Kia ora, hello! I’m Dunc and I live in a tent. Unlike many, my living circumstances are largely out of choice. At least, I think they are. I guess I’ll find out for certain next time I try to go and live in a building.
How I arrived at this scenario is a long story. We can save that for another day. Here’s the TLDR version: I answered a job advert looking for seasonal workers on an avocado orchard. Yes, avocados, the fruit native to the Americas, whose name apparently originates from the word for “testicle”. The job included accommodation at the local holiday park (campsite), plus wages for work. Partway through my second epic adventure and injured, I needed somewhere to hole up for winter, until I could restart in spring. Adventure funds were also depleting, so the cash would come in handy.
I’ve long been fascinated by the people who live on the campgrounds. Throughout my 2015 cycle adventure, The Big Loop, I met and interacted with many of these souls. Some were in caravans, “semi-permanent”, with small gardens, decks and little picket fences around them. These were often retirees. Others were more transient, parked up in their campers or vans for several weeks at a time. Some stayed in cabins; a roof, bed and fridge all they need. Typically, the weekly cost represents a fraction of the cost of renting a building, with bills. Plus, you get to live in a little slice of paradise. Sounds idyllic, right?
As an adventurer, the #tentlife is the life I lead. Despite the option to share a cabin on this job, I have faith in my own gear for comfort and warmth. I’m also at an age where shared quarters will be my last choice. Between once having my leg grabbed by a dreaming backpacker as I climbed off my bunk, to regularly having my all-important sleep disturbed by others’ fog horn snores and sloppy farts, the decision is an easy one. Earplugs are simply not that good (and sleeping with a nose peg on probably ain’t recommended for health reasons, right?).
My choice to sleep beneath the flimsy, damp, but oh-so private, canvas has been tested on several occasions. The most recent of these was today. Work was cancelled due to the rain, so I hit ‘off’ on my alarm, before waking again around 6:30am. I could hear the gentle pitter-patter of light rain on the tent, but the worst was yet to come. Most concerningly, strong, severe gales were forecast for the region. As I careened down the hill to the bathroom for my morning nature break, I made the executive decision - in my freshly-woken wisdom - to move the tent.
I have the best site on the camp. It’s at the very top of the hill, with a slender view of part of the Houhora Harbour. It has lush grass. It’s not on anybody’s route anywhere, so nobody “needs” to drive past in the night. Plus - and this was the deal-sealer - it’s practically in the garden of the neighbours to the camp. “Gidday!” I once called out while waving to them, the morning after a reasonable winter storm. “Shit, you’ve got some balls!” came the reply. I like “my” neighbours.
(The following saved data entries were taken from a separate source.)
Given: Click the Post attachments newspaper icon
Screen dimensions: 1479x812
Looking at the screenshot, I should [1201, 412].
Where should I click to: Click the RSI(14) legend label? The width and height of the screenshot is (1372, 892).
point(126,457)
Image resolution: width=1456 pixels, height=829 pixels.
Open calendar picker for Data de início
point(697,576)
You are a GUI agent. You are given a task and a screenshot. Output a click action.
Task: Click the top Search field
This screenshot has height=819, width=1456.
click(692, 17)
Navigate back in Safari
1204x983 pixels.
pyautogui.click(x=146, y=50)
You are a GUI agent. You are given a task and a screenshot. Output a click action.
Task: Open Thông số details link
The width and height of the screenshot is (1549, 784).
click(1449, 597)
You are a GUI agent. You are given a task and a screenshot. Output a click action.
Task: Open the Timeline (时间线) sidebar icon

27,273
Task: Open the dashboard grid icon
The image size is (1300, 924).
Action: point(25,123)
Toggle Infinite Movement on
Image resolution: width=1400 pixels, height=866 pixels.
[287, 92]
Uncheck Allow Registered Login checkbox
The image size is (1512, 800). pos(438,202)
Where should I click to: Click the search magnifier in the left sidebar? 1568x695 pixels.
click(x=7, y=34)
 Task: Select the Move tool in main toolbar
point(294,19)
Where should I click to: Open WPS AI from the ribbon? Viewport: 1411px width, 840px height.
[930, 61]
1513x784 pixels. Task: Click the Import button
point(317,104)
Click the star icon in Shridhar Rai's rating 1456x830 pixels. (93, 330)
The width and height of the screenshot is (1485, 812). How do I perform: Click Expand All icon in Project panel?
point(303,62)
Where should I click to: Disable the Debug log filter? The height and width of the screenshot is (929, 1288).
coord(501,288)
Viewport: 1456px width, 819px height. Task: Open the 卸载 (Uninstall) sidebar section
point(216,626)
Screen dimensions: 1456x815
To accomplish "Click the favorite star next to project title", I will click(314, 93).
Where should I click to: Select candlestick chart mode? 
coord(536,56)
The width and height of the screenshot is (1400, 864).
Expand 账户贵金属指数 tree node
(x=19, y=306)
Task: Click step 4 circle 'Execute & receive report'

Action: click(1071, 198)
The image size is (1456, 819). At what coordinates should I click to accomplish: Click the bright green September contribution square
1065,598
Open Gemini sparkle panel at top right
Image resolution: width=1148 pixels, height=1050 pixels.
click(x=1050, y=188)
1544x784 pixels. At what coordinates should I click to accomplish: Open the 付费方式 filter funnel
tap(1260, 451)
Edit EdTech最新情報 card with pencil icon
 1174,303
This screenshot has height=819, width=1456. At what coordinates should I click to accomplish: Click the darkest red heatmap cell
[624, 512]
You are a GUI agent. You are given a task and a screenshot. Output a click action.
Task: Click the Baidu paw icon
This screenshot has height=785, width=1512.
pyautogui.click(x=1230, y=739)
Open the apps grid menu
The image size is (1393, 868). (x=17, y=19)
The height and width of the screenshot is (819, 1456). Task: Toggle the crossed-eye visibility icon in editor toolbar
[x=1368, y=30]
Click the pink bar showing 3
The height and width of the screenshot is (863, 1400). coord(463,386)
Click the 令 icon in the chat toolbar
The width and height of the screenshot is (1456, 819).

It is, however, a somewhat exposed site. So, this morning, the contents of my little house were hurriedly removed and dumped into my car, out of the drizzle. I then went round and unpegged the tent. It’s moveable as a single piece, so this was the last step. All I had to do then was carry it to the safety spot, down the hill, behind some trees. I had one peg remaining and was headed to it, when a tiny gust lifted the tent off the ground. It just went up, like a hovercraft. Until the last peg changed all that, sending it toppling sideways and over onto its side. “CRACK!” - I heard the familiar sound of bad news. I then saw the sight of worse news: the split pole had torn a big hole through the tent’s outer. Perfect! What a way to start a Monday; what a way to start a week!
I was absolutely disgusted with myself for having the gall to try and avert a disaster, only to cause a disaster, when the original disaster may not even have happened. I carried my injured buddy down to the sheltered spot and inspected the damage. It was quickly deemed a problem for “Future Dunc”. The rain was intensifying, so I pulled my hiking tent from the car, set it up and stashed what gear I could inside.
For all the cost-saving, enjoyment and great sleeps I’ve gained from my insistence on living the #tentlife, curveballs like these do make me question my choice. The wooden cabin only blows over in nursery rhymes, right?
Maybe it’s an unwillingness to compromise, and keep the tent down on the lower site, that’s to blame. Perhaps the exposed upper is not the best site on the camp after all. You could also argue - fairly - that I should have moved the tent yesterday, when the sun was shining and there was little wind. Regardless, I am learning a lot from these escapades. Every little trial, trouble and trick from the #tentlife gets stored in my mind portfolio. I am gradually turning pro.
Plus, with the piles of money I end up accruing from this leftfield lifestyle decision, maybe one day I’ll be able to afford a whole house. ‘Cos - you know - the reduced outgoings still outweigh two tears to the outer.